PCIE Stealth errors on X91152A card leads to node rebooting
Applies to
- AFF A900
- ONTAP 9.13.1P9
- X91152A Ethernet Storage Controller
Issue
- Node reboots without a clear cause in the EMS or SP logs.
- See errors in EMS like below repeated constantly in the logs:
[?] Fri Jun 14 12:38:43 +0900 [node_1: ICL error: pcie.stealth.errors:debug]: params: {'pcie_errors': 'IIO0: RPT(46,2,0): Microchip PCI-E Switch on Controller, Br[4000](48,1,0): DevStatus(Corr), CorrErr(Rcvr); '}
[?] Sat Jun 15 08:48:47 +0900 [node_1: ICL error: pcie.stealth.errors:debug]: params: {'pcie_errors': 'IIO0: RPT(46,2,0): Microchip PCI-E Switch on Controller, Br[4000](48,1,0): DevStatus(Corr), CorrErr(Rcvr); '}
[?] Sun Jun 16 17:34:53 +0900 [node_1: ICL error: pcie.stealth.errors:debug]: params: {'pcie_errors': 'IIO0: RPT(46,2,0): Microchip PCI-E Switch on Controller, Br[4000](48,1,0): DevStatus(Corr), CorrErr(Rcvr); '}
- From PCI-HIERARCHY.XML, Br[4000](48,1,0) is a slot 1 card.

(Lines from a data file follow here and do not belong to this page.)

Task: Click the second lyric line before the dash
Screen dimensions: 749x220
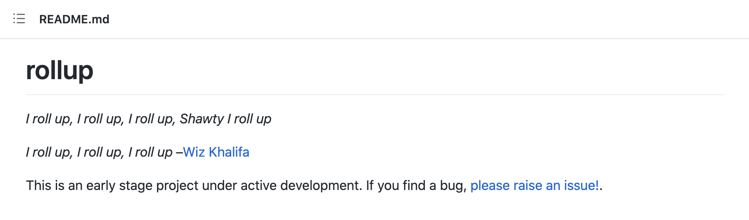Action: click(99, 152)
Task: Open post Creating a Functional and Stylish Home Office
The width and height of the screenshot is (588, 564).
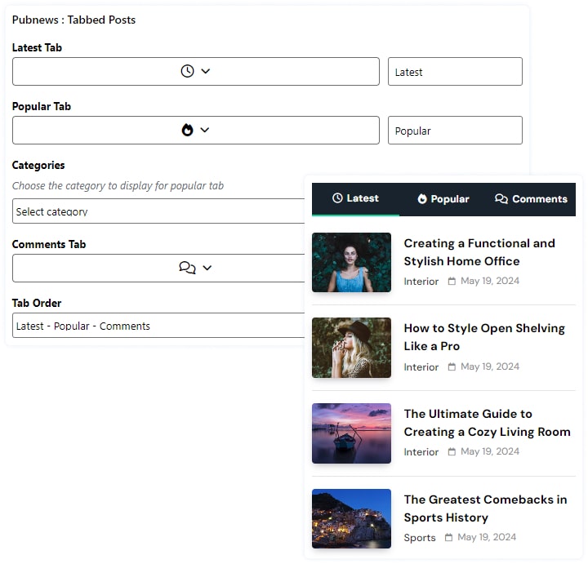Action: click(x=479, y=252)
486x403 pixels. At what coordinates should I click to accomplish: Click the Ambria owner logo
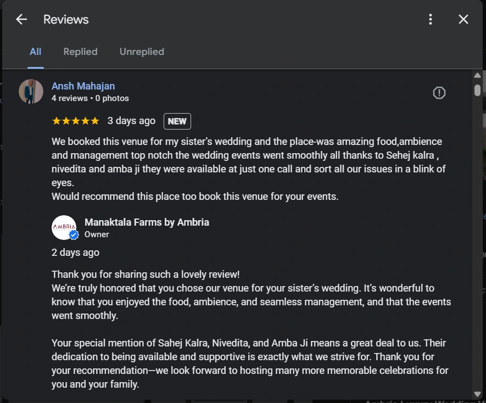point(63,227)
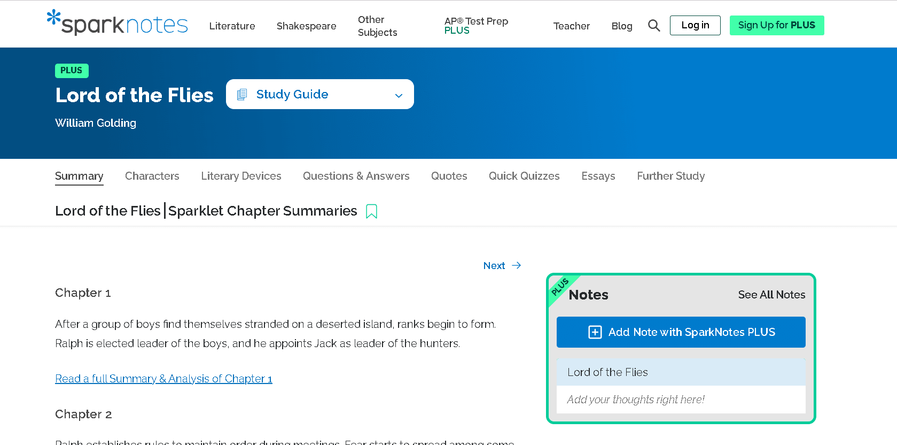Open the Other Subjects menu
The image size is (897, 445).
pos(377,26)
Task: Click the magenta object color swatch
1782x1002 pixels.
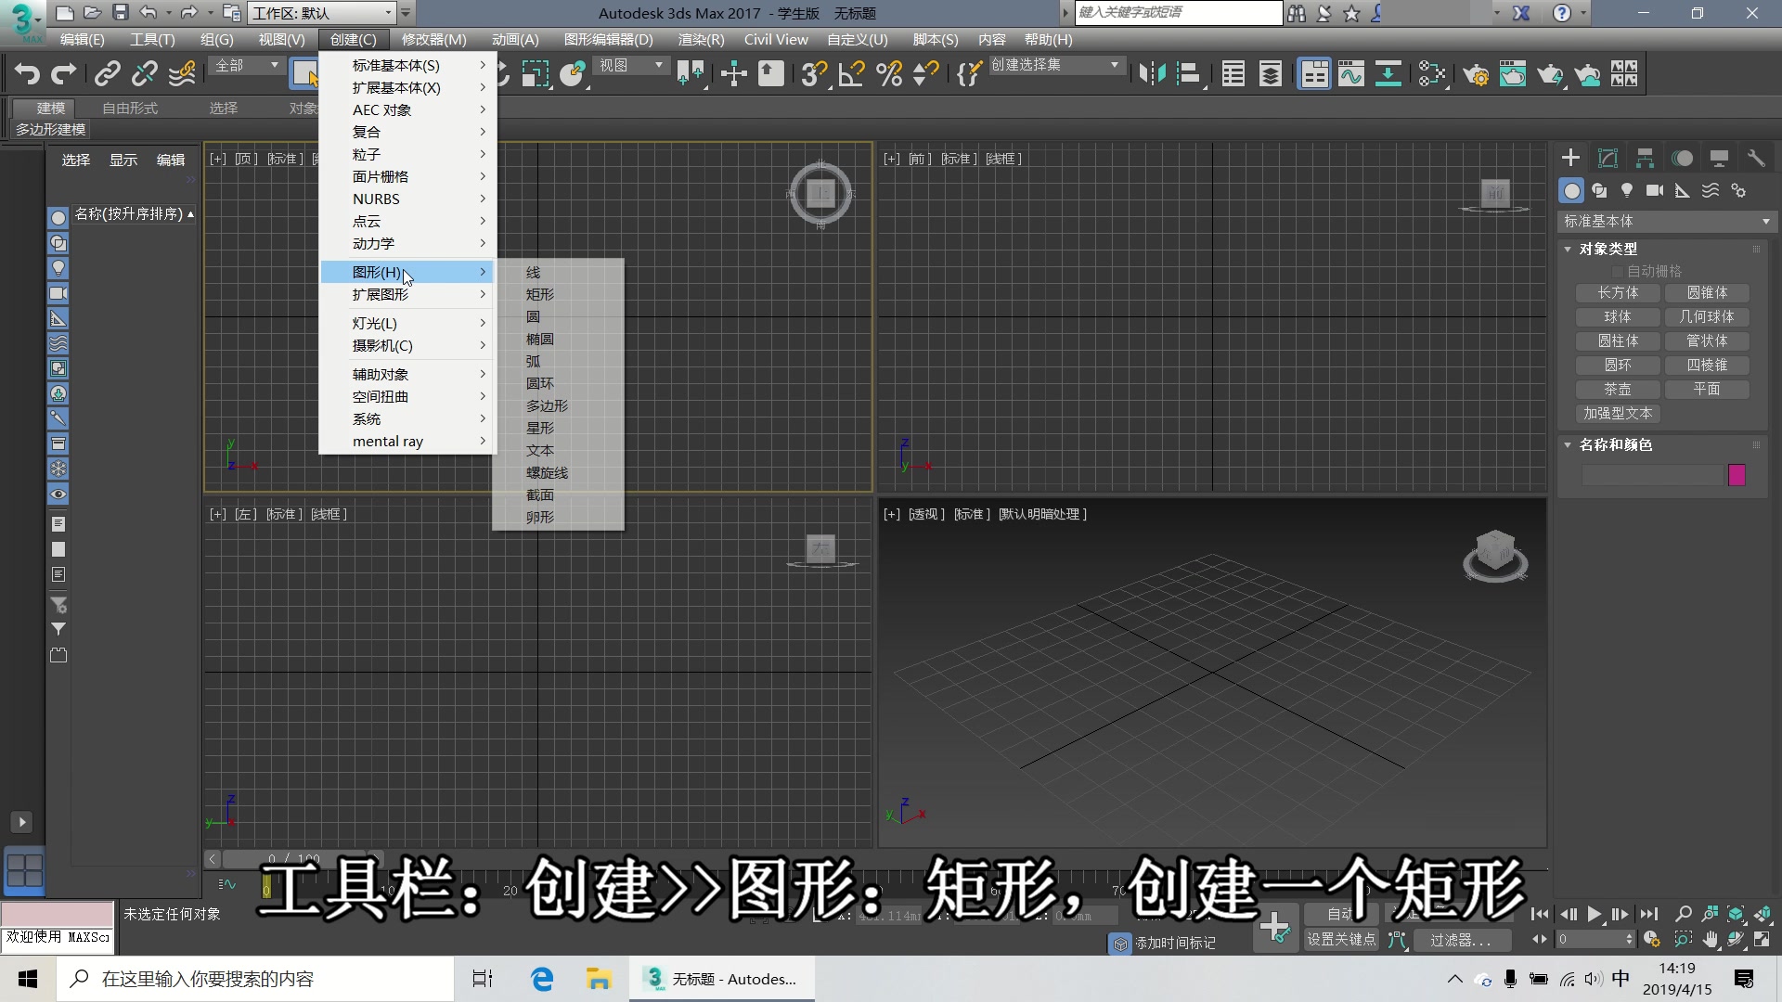Action: 1737,475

1 | Br[347a](46,2,0): PCI Device 8086:347a on Controller | LinkCap(MaxLkSp(4),MaxLkWd(16),ASPM(0),L0(4),L1(4),SurpDn,DLAct,Port(5)) | LinkStatus(LkSp(4),LkWd(16),SClk,DLAct), |
3 | Br[4000](48,1,0): Microchip PCI-E Switch on Controller | LinkCap(MaxLkSp(4),MaxLkWd(16),ASPM(0),L0(0),L1(0),SurpDn,DLAct,Port(2)) | LinkStatus(LkSp(4),LkWd(16),SClk,DLAct), |
4 | Br[4036](52,0,0) in slot 1: Microchip PCI-E Switch in slot 1 on Controller | LinkCap(MaxLkSp(4),MaxLkWd(16),ASPM(0),L0(0),L1(0),Port(0)) | LinkStatus(LkSp(4),LkWd(16),SClk), |
- From sysconfig -ac, the card in slot 1 can be identified as X91152A.